Our Court has stated:

"Of course, where legislation challenged on an equal protection basis does not involve an intrinsically suspect classification, the test to be applied is whether the classification promulgated by the statute rationally furthers any legitimate state interest." People v. Taylor, Colo., 540 P.2d 320 (1975).

Thus, the proper test is whether this classification may rationally further any legitimate state interest. We hold that it does.

As stated, by the 1969 Act the General Assembly placed the limit at $45,000 if the decedent leaves "neither a widow, widower, nor minor children, nor a dependent father or mother . . . ." If the decedent does leave one of those enumerated relatives, there is no limit on that relative's recovery. Thus the narrow issue we must face is whether there is a rational basis for leaving a limit on one class while removing it from another.

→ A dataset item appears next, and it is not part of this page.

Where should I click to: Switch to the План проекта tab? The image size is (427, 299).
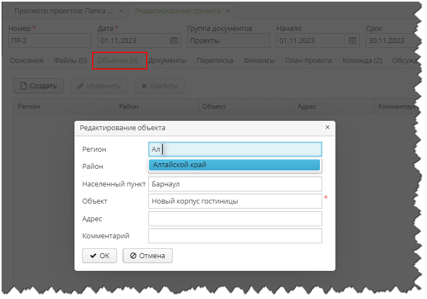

Plaintiff states in her brief:

"That such limitation is unconstitutional is apparent to any but the most illogical of rationales. The statute imposes no limit on the recovery by a widow, 70 years old, whose husband is killed in an automobile accident by the negligence of another person. If the two year old son of a married couple is killed in the same automobile accident, his parents are limited to a recovery of $45,000.00."

While perhaps being "the most illogical of rationales," this court sees nothing unconstitutional *830 in the result propounded by plaintiff. First of all, the 70 year old widow is going to have to show actual pecuniary damage in excess of $45,000 in order to recover above the limit. More importantly, it seems well within the legislature's discretion to weigh the competing social interests and determine that, where the parents are not actually dependent on the child, the recovery should be limited to $45,000. The parents who were not dependent on their two-year old child can plan their future in such a way as to minimize the financial hardships due to the loss of the child. It is quite another matter, however, for the 70-year old widow in plaintiff's example to rearrange her life to accommodate the loss of the income she was dependent upon. Likewise, if the parents of the two-year old were killed, he or she would be entitled to a recovery not limited by a statutory maximum, as he or she also would have a rather difficult time adjusting circumstances.

The plaintiff has not met her burden of showing that this scheme is not rationally conceived to further a legitimate state interest. Since the classification is not suspect and no fundamental right is affected, we terminate our discussion.

Our affirmance presupposes that the district court will permit the plaintiff to amend her complaint to allege any further matters of net pecuniary loss which may have resulted, of course within the statutory limits.

Judgment affirmed.

CARRIGAN, J., does not participate.


[1] One of the plaintiff's contentions is that the net pecuniary loss rule should not be applied here. Such a claim has been rejected on so many occasions by this court that we reject it in the instant matter without further comment. See, e. g., Jones v. Hildebrant, Colo., 550 P.2d 339 (1976); Kogul v. Sonheim, 150 Colo. 316, 372 P.2d 731 (1962); Herbertson v. Russell, 150 Colo. 110, 371 P.2d 422 (1962); Lehrer v. Lorenzen, 124 Colo. 17, 233 P.2d 382 (1951).